INFORMATION SUPPLIED:

- - - -

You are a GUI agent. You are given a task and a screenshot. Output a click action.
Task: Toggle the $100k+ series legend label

- - - -

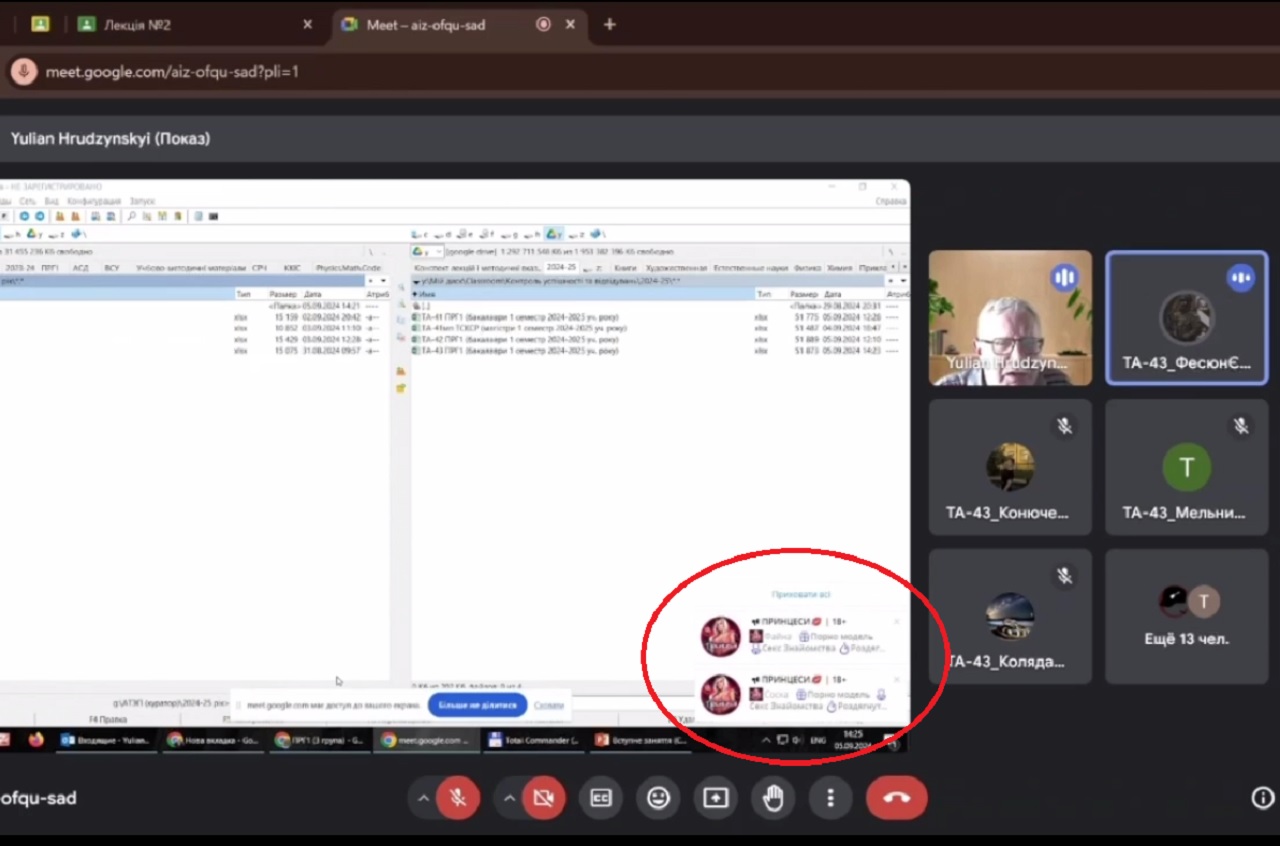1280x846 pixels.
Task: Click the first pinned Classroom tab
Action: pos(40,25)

- - - -

EXERCISE: Would you retype exactly the lines above, from the line with "You are a GUI" to the line with "Task: Toggle the $100k+ series legend label", with both end lines kept and nothing more?

SOLUTION FOR THIS TASK:
You are a GUI agent. You are given a task and a screenshot. Output a click action.
Task: Toggle the $100k+ series legend label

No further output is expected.